As to cracking sound, yes, they all do this, expansion noise, normal by what I heard from Samsung’s useless service support system. I got fed up with waiting for a call back, and after weeks of emailing and leaving messages, this is when I decided to fix it myself. Icemaker is not the issue with water building up unless it was visibly leaking from spout. I did have this water line freeze up and stop working once or twice due to ice buildup in water unit at back left corner, so this is another issue common in these terrible units. Never again, my Samsung Plasma TV just blew too, so not happy with this Korean junk.

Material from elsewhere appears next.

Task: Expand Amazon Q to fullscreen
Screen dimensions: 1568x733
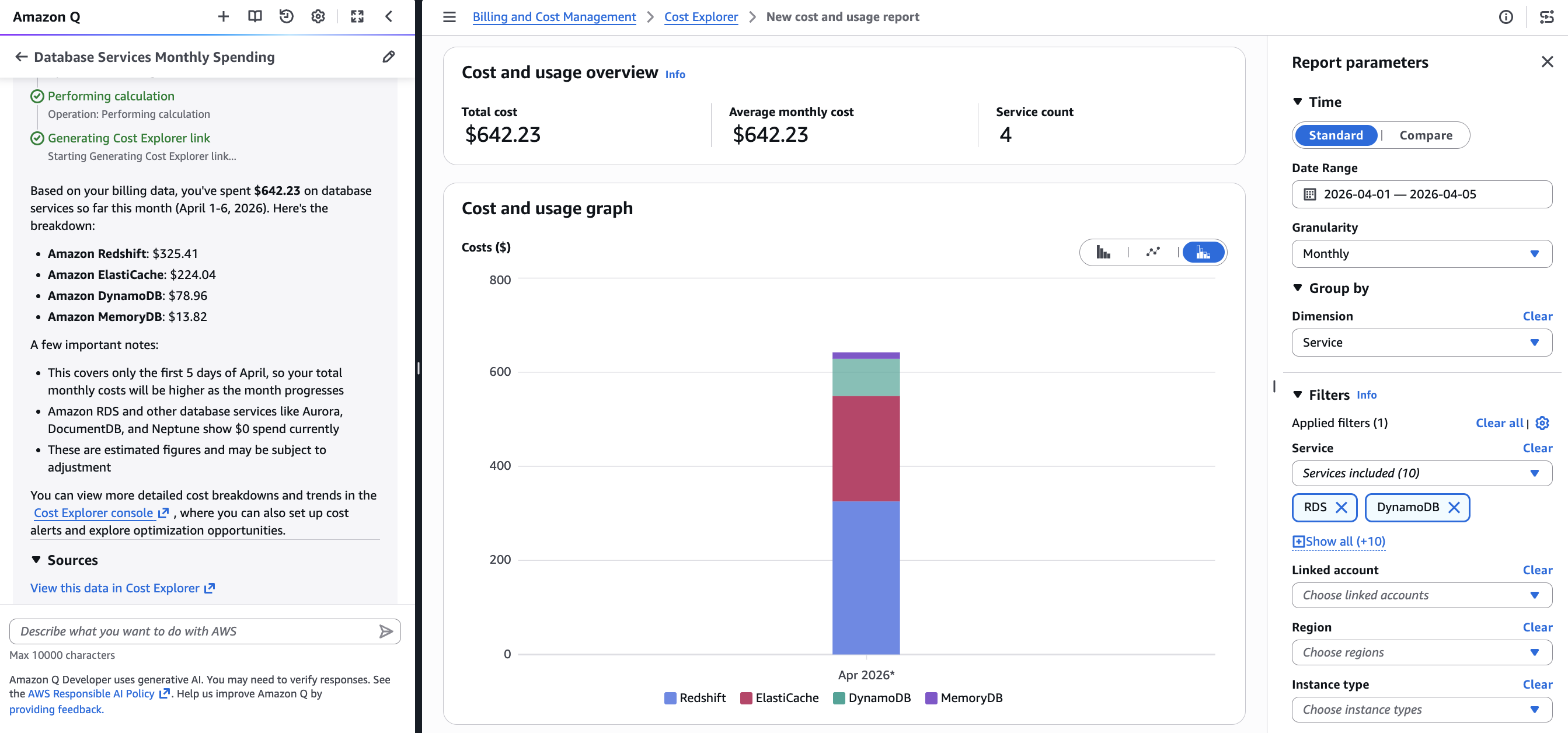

Thanks. I know, I was excited about all this tablet computer stuff thinking it might help me in my job. Samsung is big in tablets and phones too so I was researching them a lot. ended up going to the store today just to get a first hand look. These things are just big gadgets for teenagers. I can do better with my old HP windows mobile pda. As one commenter on this thread mentioned the good old refrigerators, I think that there needs to be a backwards revolution to get consumer products back to basics. We really don’t need all these fancy things just to keep our food cold. I’m not saying that design isn’t important, it’s just that a refrigerator should operate as good as it looks.
This time I wrapped 12 guage copper wire around bottom of defrosting heat coil and then inserted one end of copper wire down drain hole. Now when defrost cycle comes on, it heats the copper wire melting any build up at the drain hole. So far, so good, but easy fix overall.
— End quote
Wow, Genius! Is there any risk of fire in doing this? I went to home depot to pick up some copper wire and when I told them what I was trying to do with it the lady got upset and almost didn’t want to sell it to me claiming someone has caught their fridge on fire and burned down their house trying to do this. I can’t see how that could happen given that copper doesn’t catch on fire. How hot do the coils get? Could it melt the plastic around the drain tube if it’s in too deep?
Wow, Genius! Is there any risk of fire in doing this? I went to home depot to pick up some copper wire and when I told them what I was trying to do with it the lady got upset and almost didn’t want to sell it to me claiming someone has caught their fridge on fire and burned down their house trying to do this. I can’t see how that could happen given that copper doesn’t catch on fire. How hot do the coils get? Could it melt the plastic around the drain tube if it’s in too deep?
Funny, now I have heard everything. lol We are talking about conductive heat, and the coil does not get hot enough to burn anything, it barely melts the ice. I would say if it gets to 125 degrees I would be amazed, and given the copper wire will not duplicate this temperature, no fire is possible. It is actually in water at the point of drain hole, so good trick to catch anything on fire.